“And Then We Danced/Ve Sonra Dans Ettik” filmi dört sene önce İsveç’in En İyi Uluslararası Film kategorisinde temsilcisi olmuştu. Filmin senarist ve yönetmeni Levan Akın’ın tanınırlığı da bu yapımla başlamıştı. Akın, İsveç vatandaşı olsa da Gürcü kökenli ve akrabalıkları bizim Karadeniz’e kadar uzanıyor. Yani Türkiye ile derin bağları da olan bir sinemacı. Yeni filmi “Crossing/Geçiş”i İstanbul’da çekmesi de sürpriz olmuyor dolayısıyla.

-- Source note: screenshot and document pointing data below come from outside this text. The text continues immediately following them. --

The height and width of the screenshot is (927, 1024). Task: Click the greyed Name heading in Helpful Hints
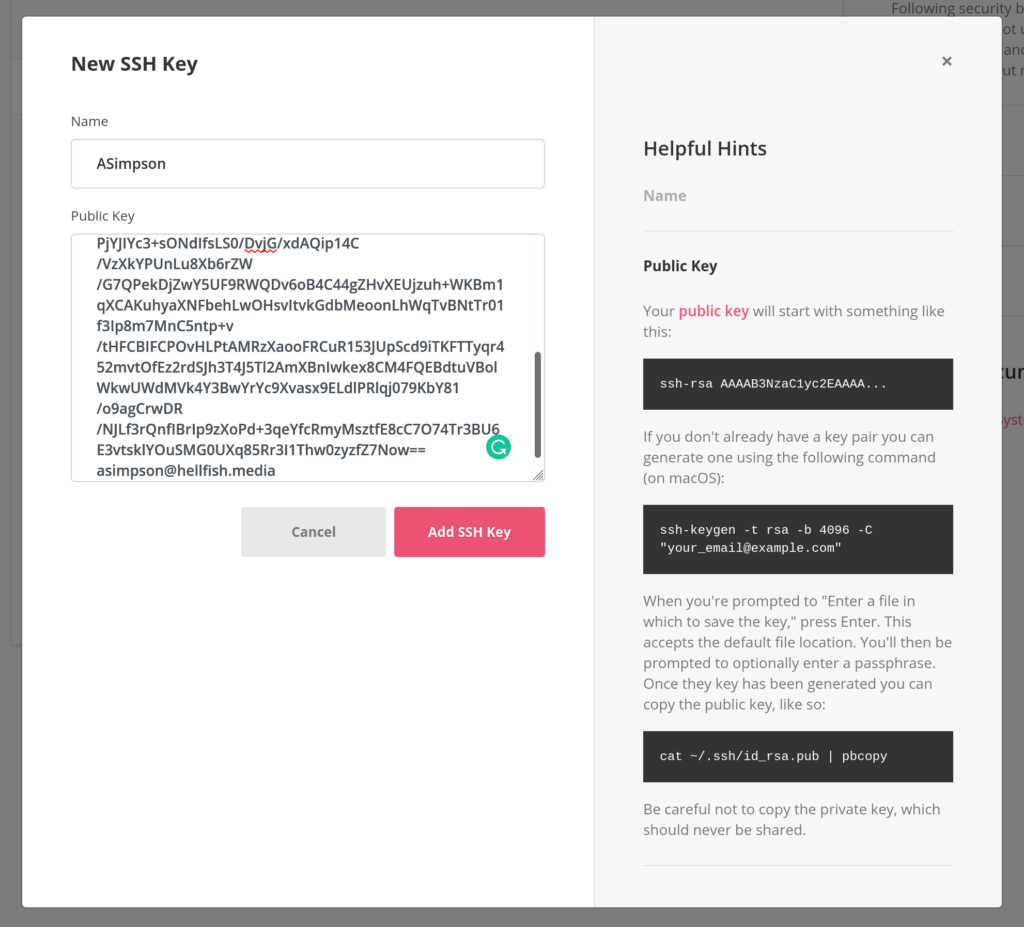pos(664,196)
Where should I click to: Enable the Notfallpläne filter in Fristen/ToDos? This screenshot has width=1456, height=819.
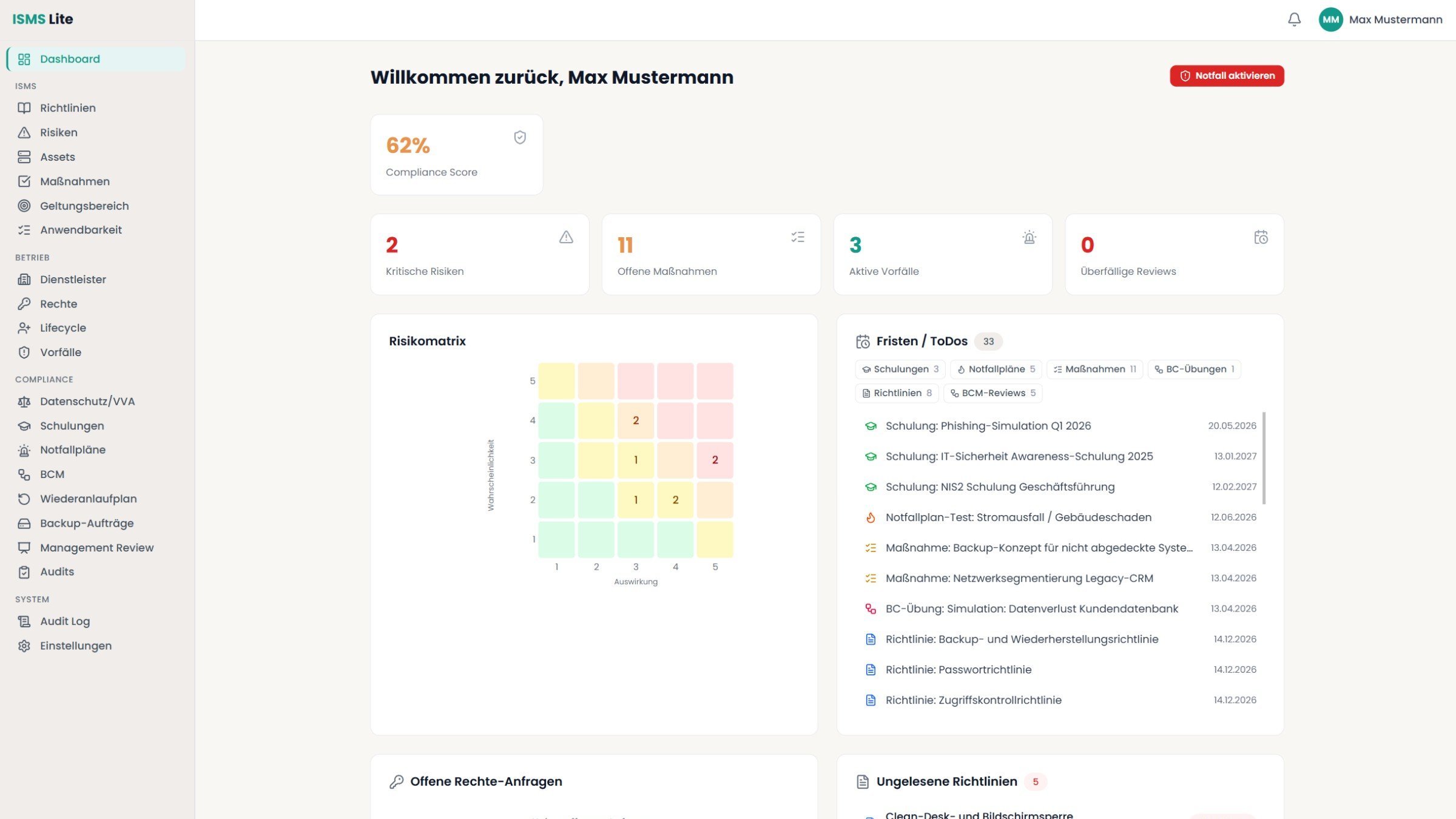(996, 369)
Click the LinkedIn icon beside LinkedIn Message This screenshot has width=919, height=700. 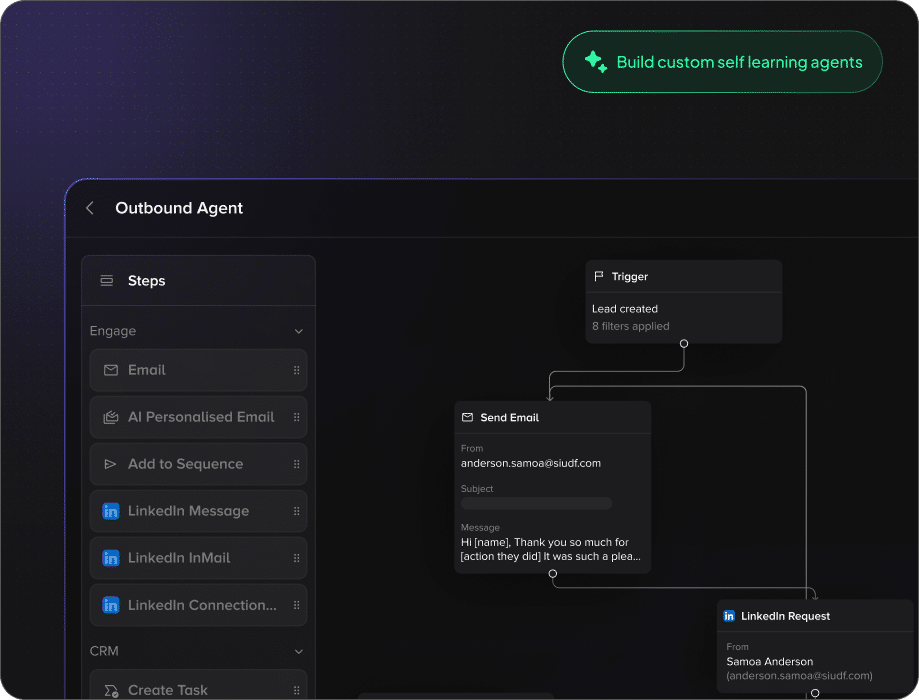point(111,511)
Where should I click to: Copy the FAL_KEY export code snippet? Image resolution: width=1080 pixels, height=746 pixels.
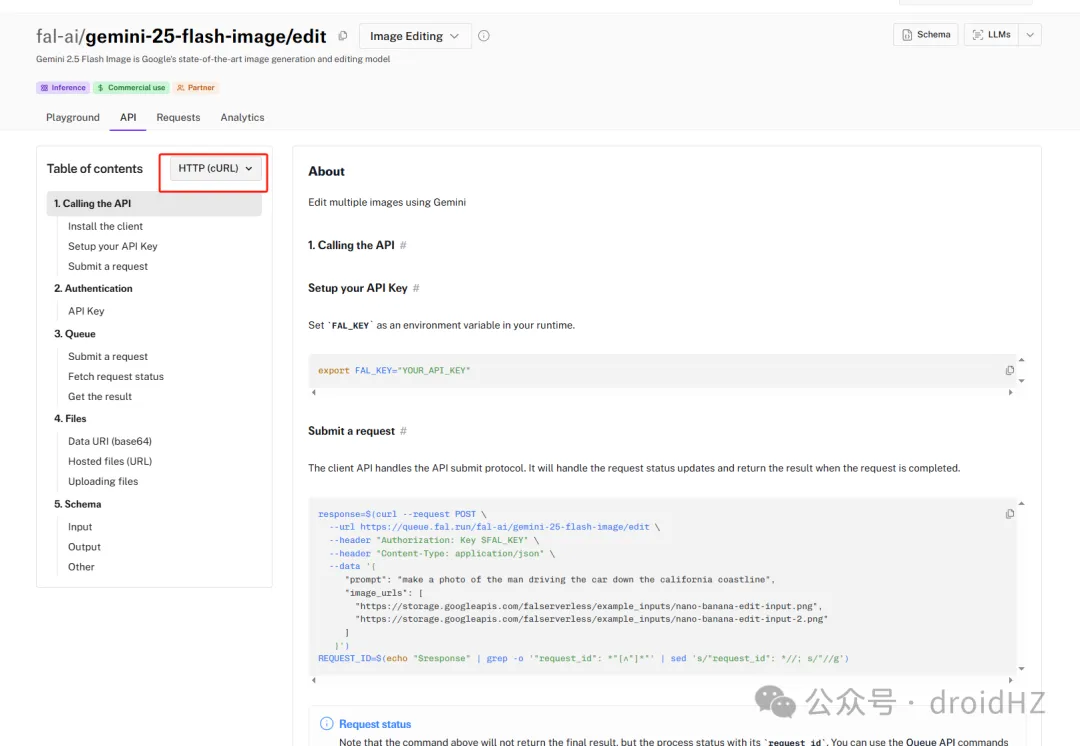(x=1009, y=371)
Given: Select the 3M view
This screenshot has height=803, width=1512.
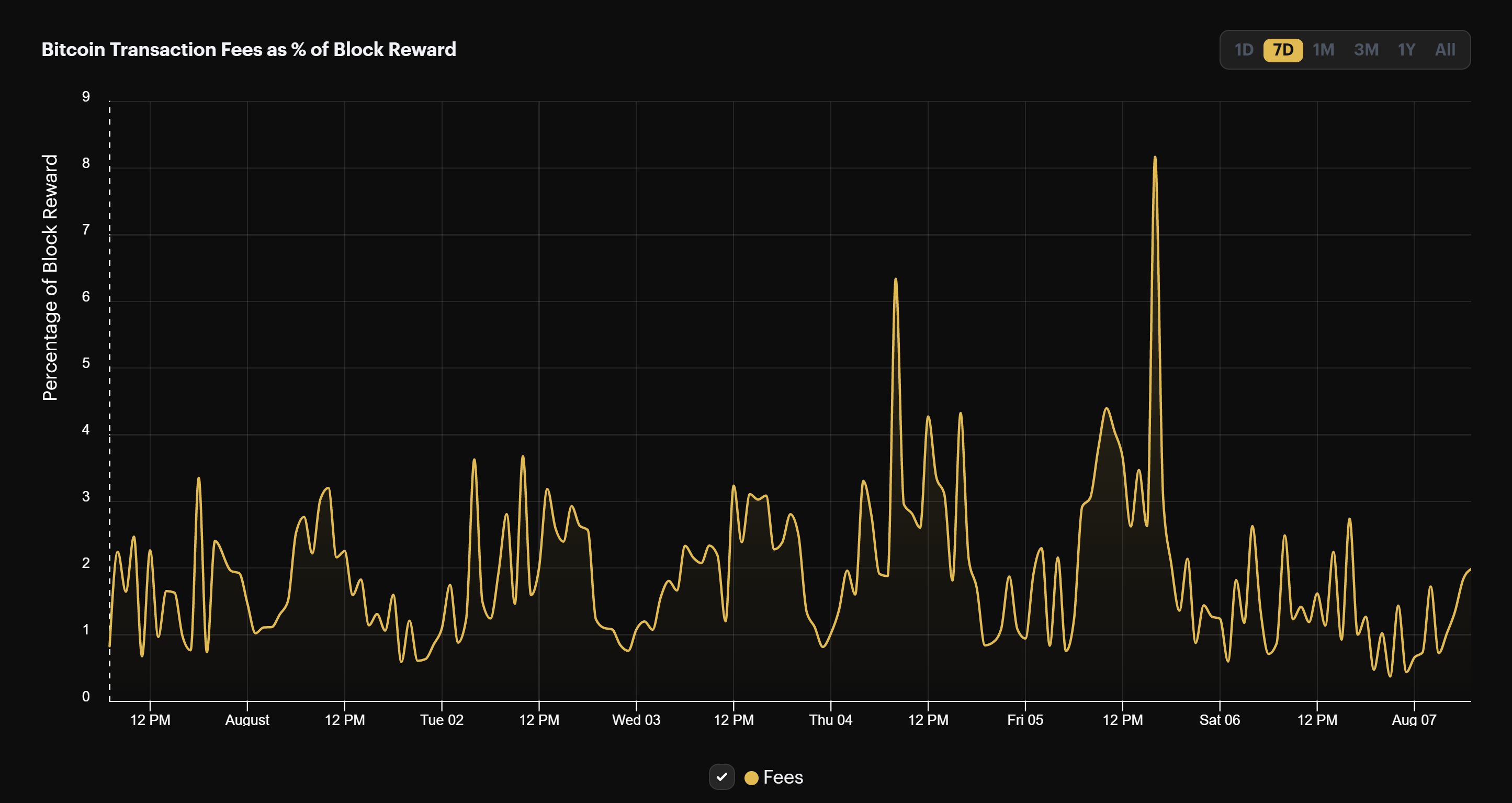Looking at the screenshot, I should pyautogui.click(x=1366, y=50).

“Geçiş”, Gürcü emekli öğretmen Lia’yı takip ediyor. Kayıp yeğeni Tekla’nın İstanbul’a gittiğini öğrenince, şehri ve Türkçeyi bildiğini iddia eden genç Achi ile birlikte yola çıkıyor. Film boyunca Lia’nın yeğenini bulup bulamayacağı da İstanbul’da kalıp kalmayacağı da belirsizliğini koruyor.

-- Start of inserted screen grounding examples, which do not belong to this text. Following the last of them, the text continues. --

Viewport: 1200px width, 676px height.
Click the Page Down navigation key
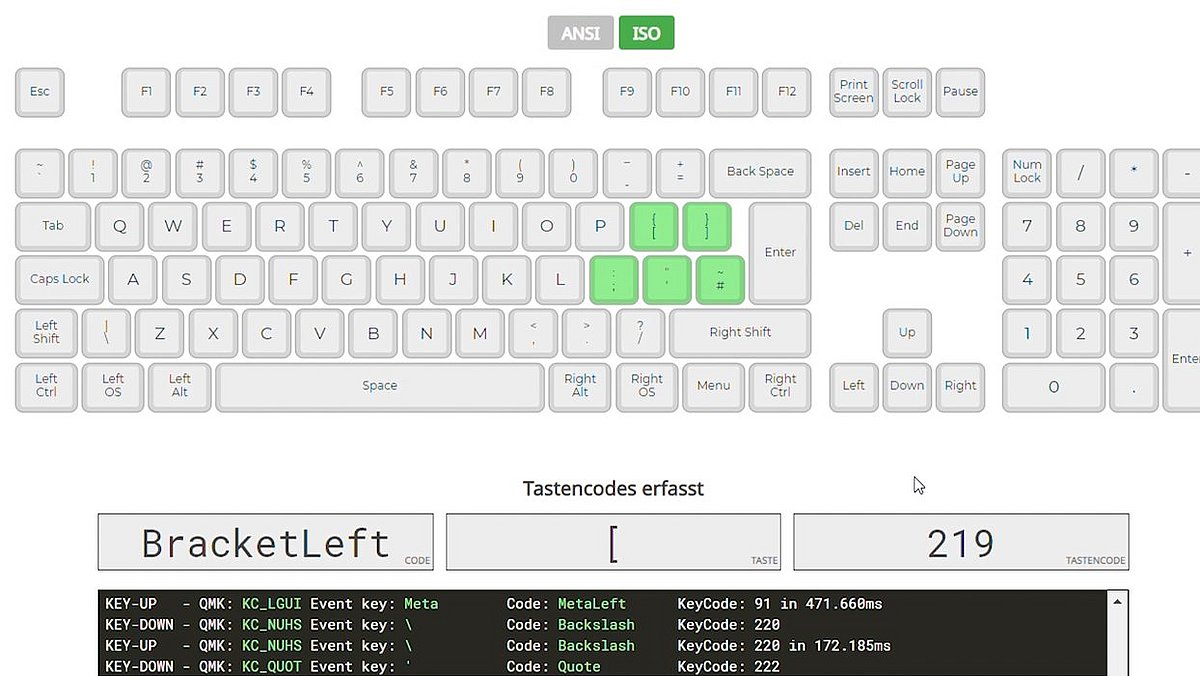[x=959, y=227]
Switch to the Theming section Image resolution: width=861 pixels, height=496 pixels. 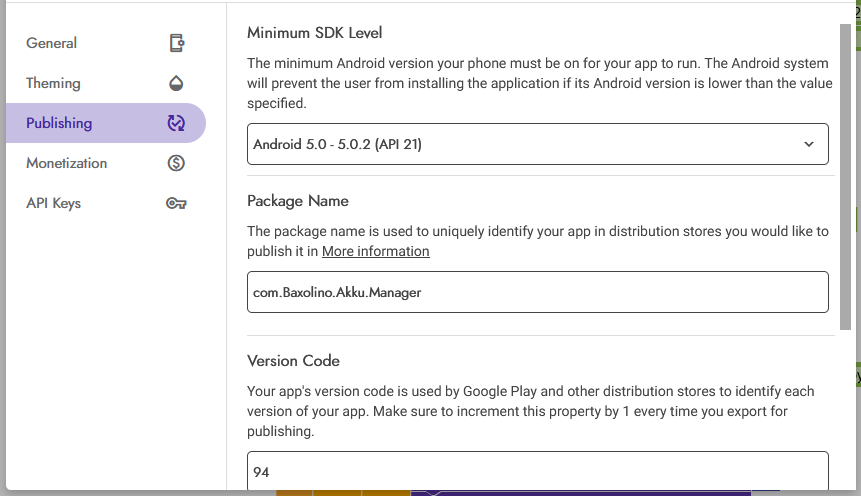[x=54, y=83]
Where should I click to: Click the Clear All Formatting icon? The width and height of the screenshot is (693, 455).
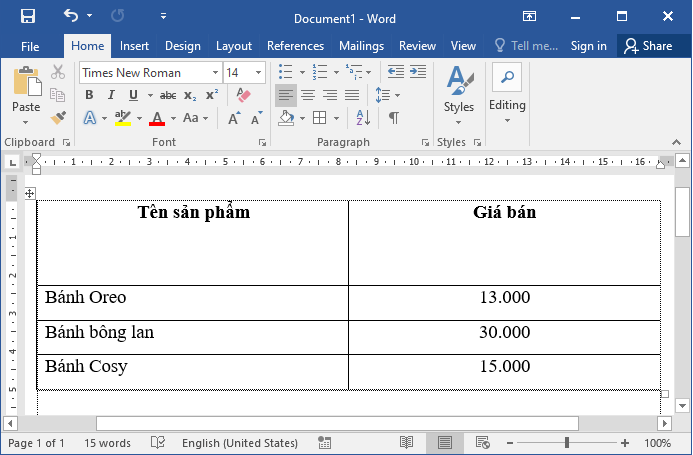pos(242,95)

“Geçiş”, Gürcüce ve Türkçenin cinsiyetsiz (yani öznenin kadın-erkek olarak ayrılmadığı) diller olduğu yazısıyla başlıyor. Akın, önceki filminde olduğu gibi diğer ya da öteki diye görmezden gelinenlere doğrultuyor kamerasını. Tıpkı Atıf Yılmaz’ın “Gece, Melek ve Bizim Çocuklar”ında yaptığı gibi… Ama içeriden değil de dışarıdan bakıyor çoğunlukla… Özellikle de başlardaki İstanbul’u tasvir kısmında. Batıdan İstanbul nasıl görünüyor gibi… Avukat Evrim ile paralel akan hikâye ise seyirciye alışıldık bir hamle yapacakmış gibi sinyal veriyor ama klişelere teslim olmuyor, tersine merak duygusunu diri tutuyor. Senaryonun kalanında ise yeni bir bakış açısı ya da farklı bir yorum getirilmiyor filmde. Daha çok İstanbul fonunda Lia’nın kendisiyle hesaplaşıp önyargılarını kırması önceliklendiriliyor.

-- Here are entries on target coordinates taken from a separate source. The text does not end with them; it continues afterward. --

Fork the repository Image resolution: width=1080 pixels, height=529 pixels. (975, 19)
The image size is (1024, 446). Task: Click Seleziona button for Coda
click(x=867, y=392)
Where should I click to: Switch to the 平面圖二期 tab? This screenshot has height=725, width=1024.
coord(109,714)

Duygusal bir film “Geçiş”, aynı zamanda güçlüklere rağmen umudu ve dayanışmayı da öne çıkarıyor. Karakteristik yüzüyle Mzia Arabuli, Lucas Kankava ve Deniz Dumanlı’nın performansları da seyirci üzerindeki etkiyi güçlendiriyor.
TV’den çıkan kötülük
Buluntu film tarzını sevenlere hitap eden bir korku filmi “Late Night with the Devil/Şeytanla Bir Gece”. 1977’de Cadılar Bayramı’nda Gece Baykuşları adlı talk show’da yaşananları anlatıyor. Reytingleri düşen Gece Baykuşları adlı şovun gidişatını değiştirmek isteyen Jack Delroy, eşi benzeri olmayan bir Cadılar Bayramı özel etkinliği planlar ama kötülüğü, Amerika’nın oturma odalarına salmak üzere olduğundan habersizdir.